Il ministro degli interni egiziano difende l’operato delle forze di polizia nelle manifestazioni che hanno avuto luogo nel Paese domenica, nel quarto anniversario della rivolta del 25 gennaio 2011. Nelle proteste 23 persone hanno perso la vita. Diventa un caso politico, intanto, l’uccisione dell’attivista socialista el-Sabagh colpita mortalmente mentre si stava recando a Piazza Tahrir per deporre dei fiori in ricordo dei martiri della rivoluzione.
della redazione
Roma, 27 gennaio 2015, Nena News - Il ministro degli interni egiziano non ha dubbi: l’“azione decisa” delle forze di polizia nelle manifestazioni che hanno avuto luogo nel paese domenica (quarto anniversario della rivolta del 25 gennaio 2011) è stata decisiva per scongiurare un’“altra rivoluzione”.
Intervenendo ad una conferenza stampa al Cairo, Mohammed Ibrahim ha dichiarato che i Fratelli musulmani – movimento islamico dichiarato fuori legge dalle autorità locali nel dicembre 2013 – volevano iniziare “un’altra rivoluzione”. “Se non ci fosse stata l’azione energica della polizia – ha aggiunto Ibrahim – lo stato del Paese sarebbe stato completamente diverso il giorno dopo le proteste”. Secondo i dati trasmessi ieri dal ministero degli interni sono 516 i membri della Fratellanza ad essere stati arrestati nelle manifestazioni di domenica in cui hanno perso la vita 23 persone (tra cui due reclute della polizia) e 97 sono state ferite.

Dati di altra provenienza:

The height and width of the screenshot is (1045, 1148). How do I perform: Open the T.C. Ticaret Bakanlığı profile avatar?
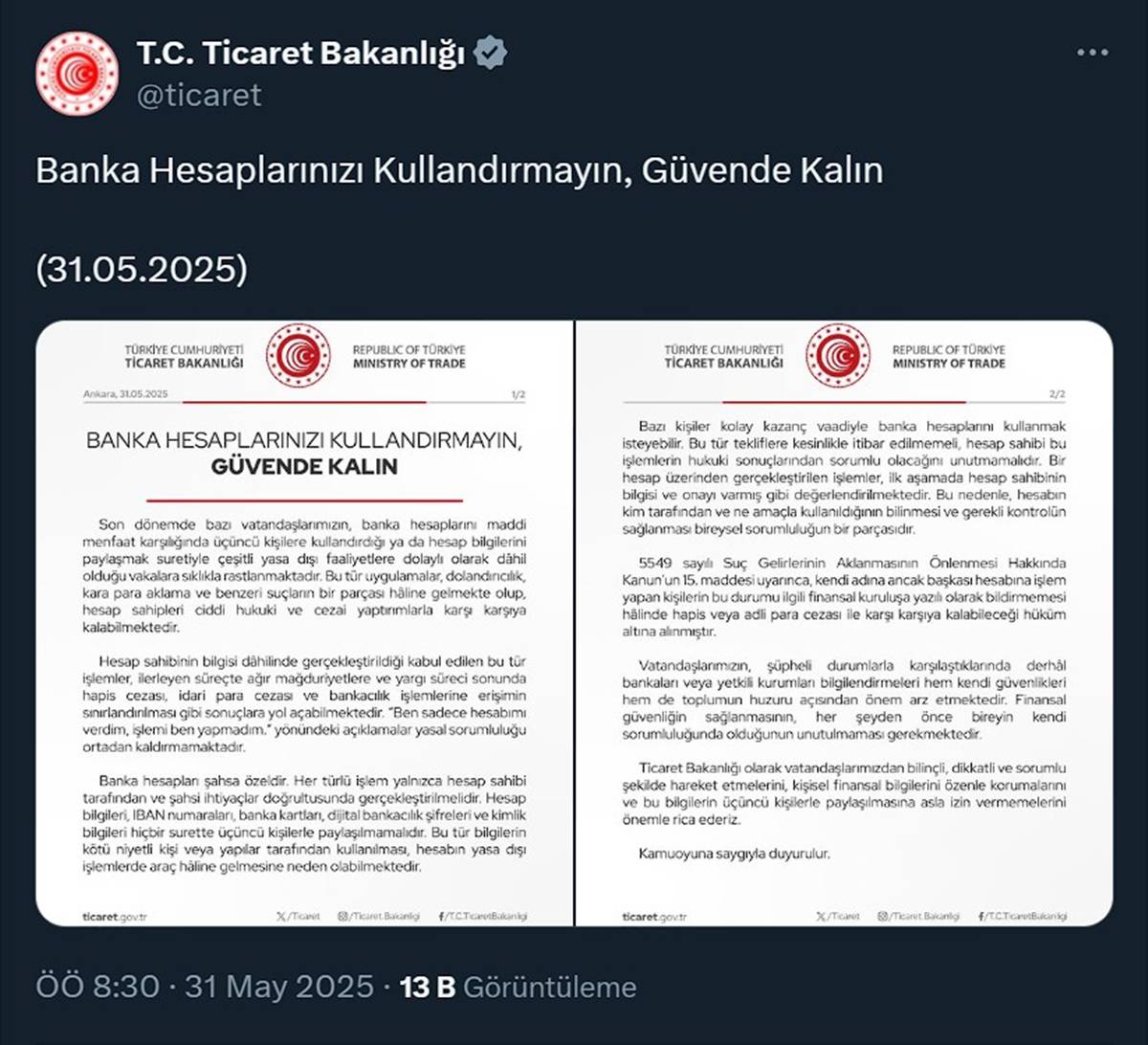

Ibrahim si è anche detto certo che le autopsie sul corpo delle vittime dimostreranno che la polizia non ha alcuna responsabilità sugli omicidi dei manifestanti. Il ministro degli interni ha evidenziato come l’intervento delle forze dell’ordine ha fatto fallire gli attacchi alle stazioni di polizia. “Il periodo dell’assalto alle prigioni e alle centrali di polizia appartiene al passato e non ritornerà più” ha avvertito.

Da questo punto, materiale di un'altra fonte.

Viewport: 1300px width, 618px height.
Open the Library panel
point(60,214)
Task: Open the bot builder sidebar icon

Ibrahim ha poi commentato l’uccisione della trentatreenne Shaimaa el-Sabagh, esponente di spicco del Partito dell’Alleanza popolare socialista ad Alessandria. El-Sabagh è stata colpita mortalmente sabato mentre si stava recando a Piazza Tahrir (luogo simbolo della rivoluzione egiziana del 2011) per deporre dei fiori in memoria dei manifestanti morti durante le proteste anti-Mubarak. Il suo assassinio efferato ha scatenato la rabbia e l’indignazione degli attivisti locali ed ha avuto un’ampia eco mediatica anche in Europa.

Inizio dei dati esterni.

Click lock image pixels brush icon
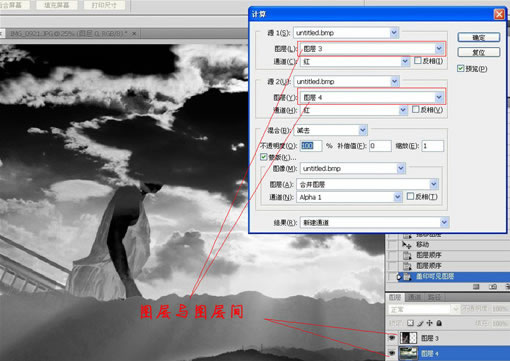This screenshot has height=361, width=510. pyautogui.click(x=420, y=323)
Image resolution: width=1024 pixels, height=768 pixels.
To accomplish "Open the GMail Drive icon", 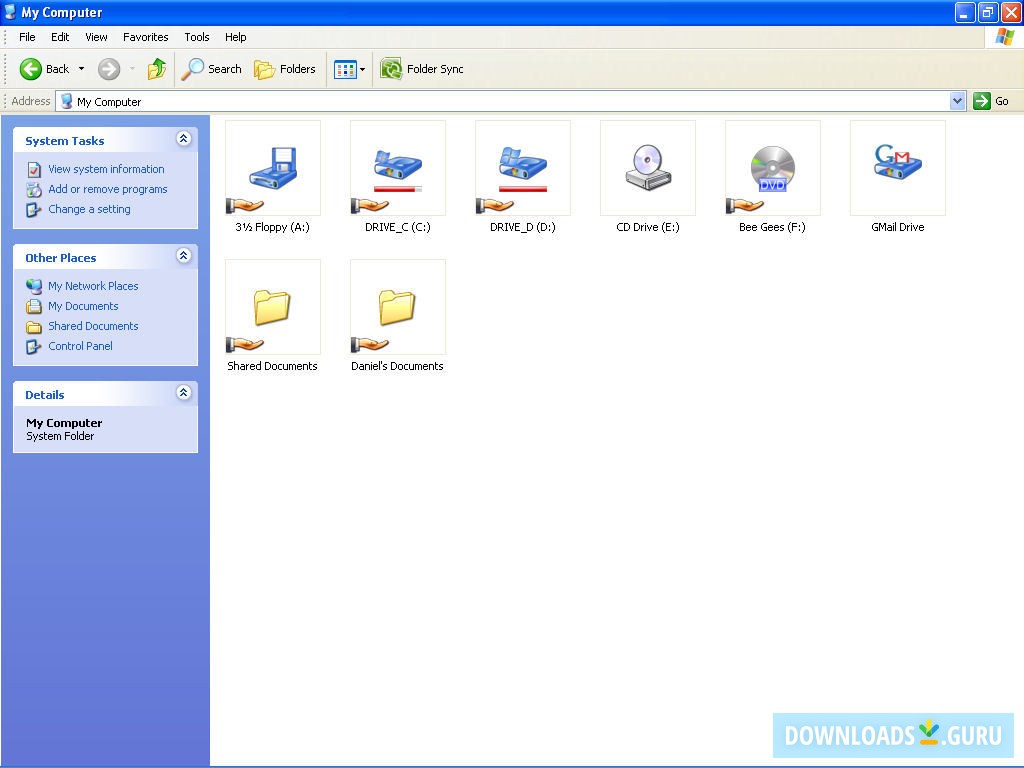I will pos(897,168).
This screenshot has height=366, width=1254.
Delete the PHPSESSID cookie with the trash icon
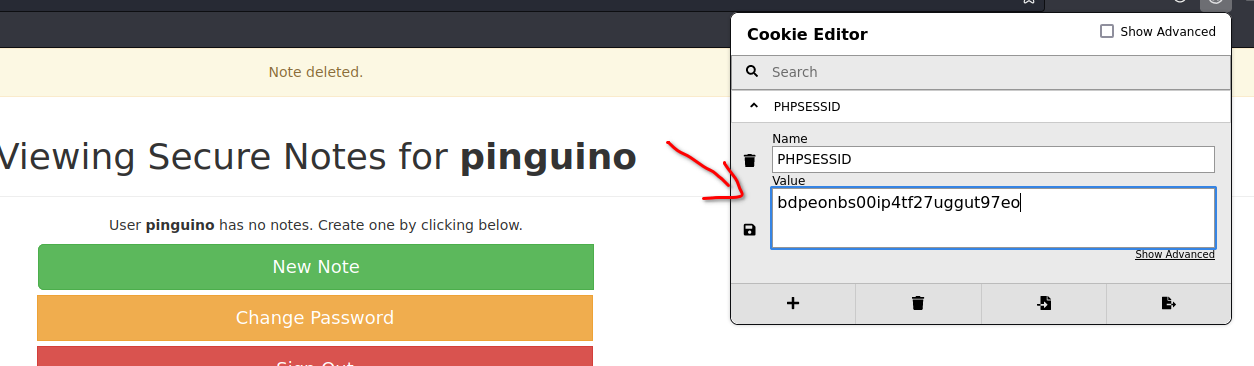click(x=750, y=161)
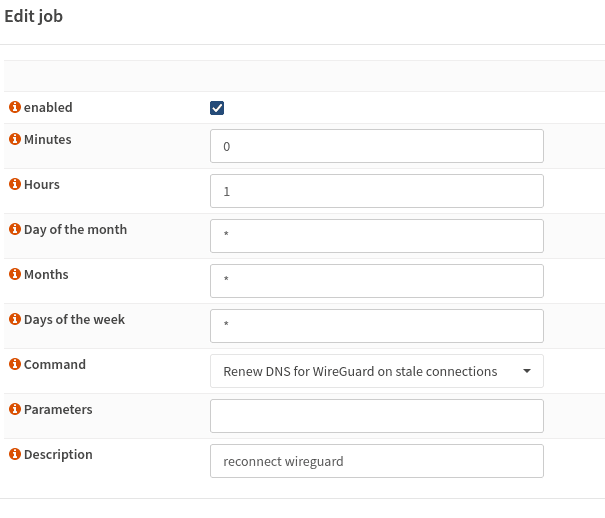Image resolution: width=605 pixels, height=518 pixels.
Task: Click into the Hours text box
Action: (x=377, y=191)
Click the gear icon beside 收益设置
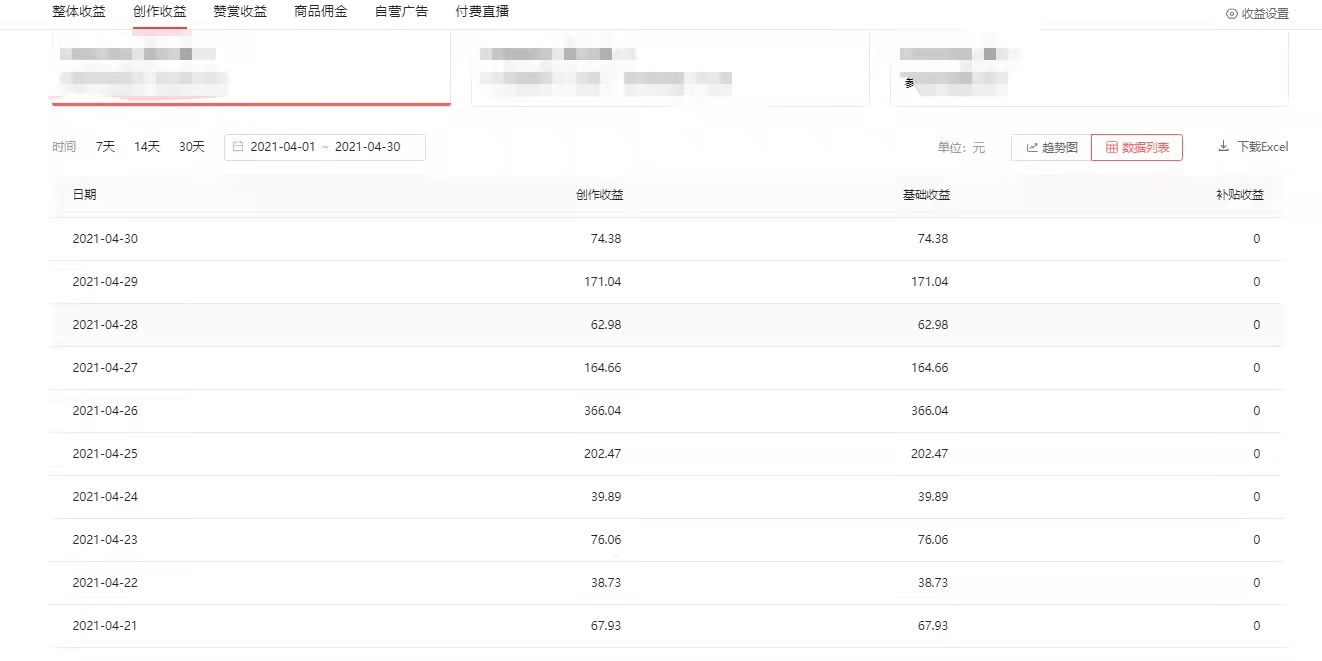The width and height of the screenshot is (1322, 661). pyautogui.click(x=1231, y=14)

Il Partito dell’Alleanza popolare socialista in cui el-Sabagh militava ha accusato la polizia di omicidio premeditato. Incalzato dagli attacchi, Ibrahim si è difeso affermando che se la procura dovesse dimostrare il coinvolgimento di esponenti del ministero degli interni, sarà stesso lui in persona a consegnare i colpevoli alla giustizia. Tuttavia, ha poi tenuto a precisare che gli eventuali reati commessi sarebbero soltanto casi isolati. In pratica la colpa, qualora dovesse essere mai attribuita a qualcuno, sarà solo di qualche “mela marcia” e non di un regime che, da quando salito al potere nel luglio 2013, ha ucciso almeno 1.500 dissidenti.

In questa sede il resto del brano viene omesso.